TRECHO CITADO:
+ + +

Miracleman é um personagem não tão reconhecido porém incrivelmente importante para os quadrinhos, o cinema e diversas mídias de entretenimento, tudo por causa do arco de historias escrito por Alan Moore nos anos 80, e acho que pode ser legal fazer uma pequena matéria sobre o herói "perdido" da era de ouro.
Tudo começou como quase tudo começou em revistas de super herói, com o Superman. Depois da criação e do Superman em 1938 na revista Action Comics, o mundo viu um novo gênero de historias, um novo tipo de personagem, que fez sucesso, muito sucesso.
O personagem vendia tanto que, obviamente, outras empresas logo iriam criar seus próprios Supermen, personagens semelhantes que pudessem atrair uma parcela de público, mas apenas aqueles com um grande diferencial iriam fazer sucesso similar, ou maior, e foi o caso do Capitão Marvel, criado em 1939 pela Fawcett Comics.
O Capitão Marvel era meio semelhante com o Superman em diversos aspectos, ele é forte, rápido, e sua identidade secreta é um repórter, mas qual o grande diferencial? A tal identidade secreta, Billy Batson, era apenas uma criança, um garoto de 8 anos, que com uma palavra magica, "Shazam!", se transforma no poderoso herói Marvel.
Durante os anos 40 o Capitão Marvel se tornaria tão popular quanto o Superman, seria exportado para a Europa, e inclusive venderia mais edições mensalmente do que o azulão.

+ + +

TAREFA 1: Imprima sem alterações a parte do texto sobre o Miracleman que começa nas palavras que contêm "O personagem vendia" e para depois de "poderoso herói Marvel.".
TAREFA 2: Por favor, prossiga com o texto sobre o Miracleman a partir do ponto em que ele termina.
A listagem não tem relação com o texto sobre o Miracleman.

DADOS DE ENTRADA:

+ + +

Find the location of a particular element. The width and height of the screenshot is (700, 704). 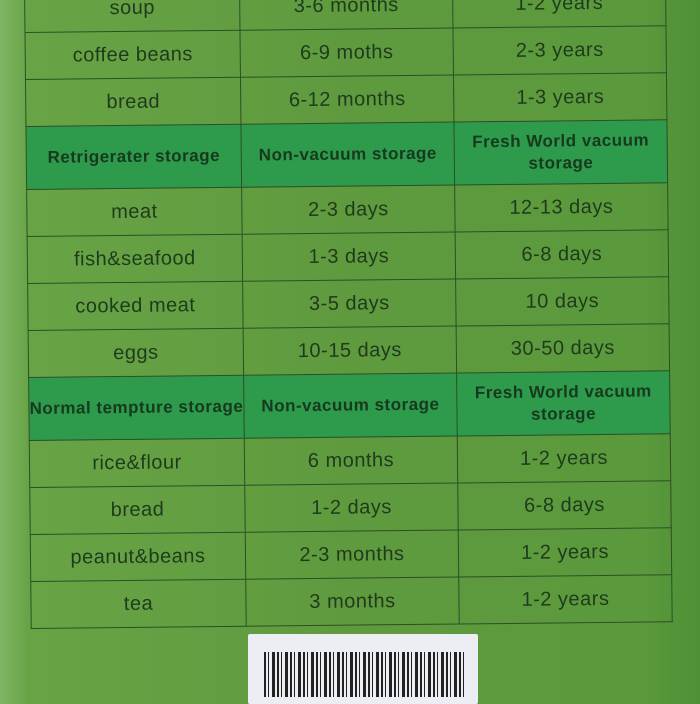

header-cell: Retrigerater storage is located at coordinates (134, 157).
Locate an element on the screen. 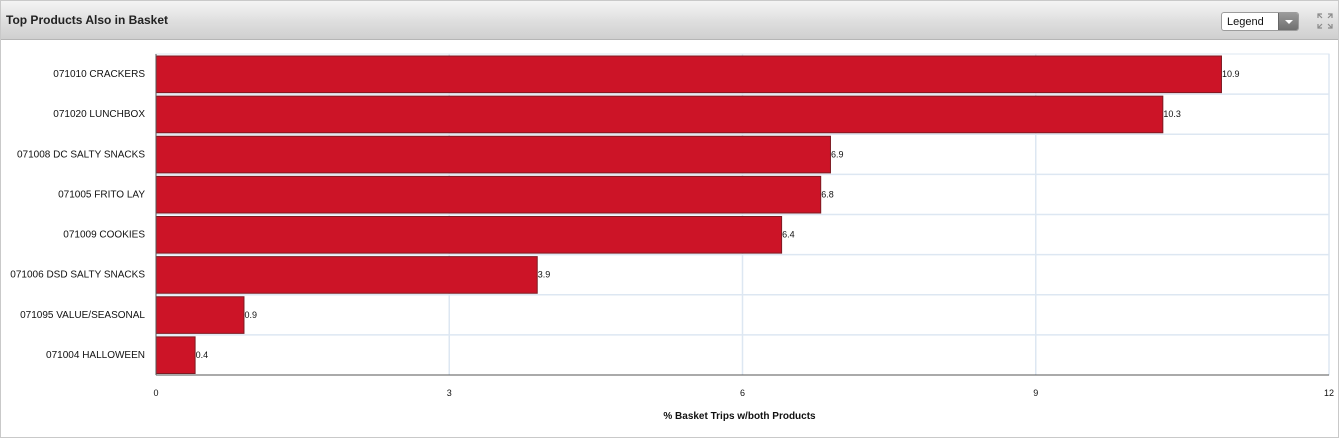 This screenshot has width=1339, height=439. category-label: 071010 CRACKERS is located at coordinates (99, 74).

+ + +

RESPOSTA ESCRITA 1:
O personagem vendia tanto que, obviamente, outras empresas logo iriam criar seus próprios Supermen, personagens semelhantes que pudessem atrair uma parcela de público, mas apenas aqueles com um grande diferencial iriam fazer sucesso similar, ou maior, e foi o caso do Capitão Marvel, criado em 1939 pela Fawcett Comics.
O Capitão Marvel era meio semelhante com o Superman em diversos aspectos, ele é forte, rápido, e sua identidade secreta é um repórter, mas qual o grande diferencial? A tal identidade secreta, Billy Batson, era apenas uma criança, um garoto de 8 anos, que com uma palavra magica, "Shazam!", se transforma no poderoso herói Marvel.

RESPOSTA ESCRITA 2:
O herói com o poder dos deuses tinha toda uma família de personagens, Mary Marvel, Shazam Junior, vilões caricatos, e até um tigre super poderoso.
Em 1941 a National Comics, empresa que publicava as historias do Superman e que eventualmente se tornaria DC Comics, processou a Fawcett, acusando a empresa de que o Capitão Marvel era uma copia do Homem de Aço, e dos direitos autorais da empresa. Com base nisso a National venceu o processo, eu não sei se era verdade, mas fica pra você decidir.
A vitória dos tribunais da National Comics terminou com a Fawcett concordando em acabar com a publicação do Capitão Marvel em 1953, e pouco tempo depois empresa toda encerraria sua divisão de historias em quadrinhos, culminando com a venda de todos os seus personagens, incluindo o Capitão Marvel, para a DC Comics.
Porém no Reino Unido, uma pequena companhia chamada L. Miller & Son, publicava as aventuras do Capitão Marvel mensamente lá pela Europa, e eles estava fazendo muito dinheiro com essas publicações entre os britânicos, até 1953, onde eles se viram sem nenhum material novo pra publicar.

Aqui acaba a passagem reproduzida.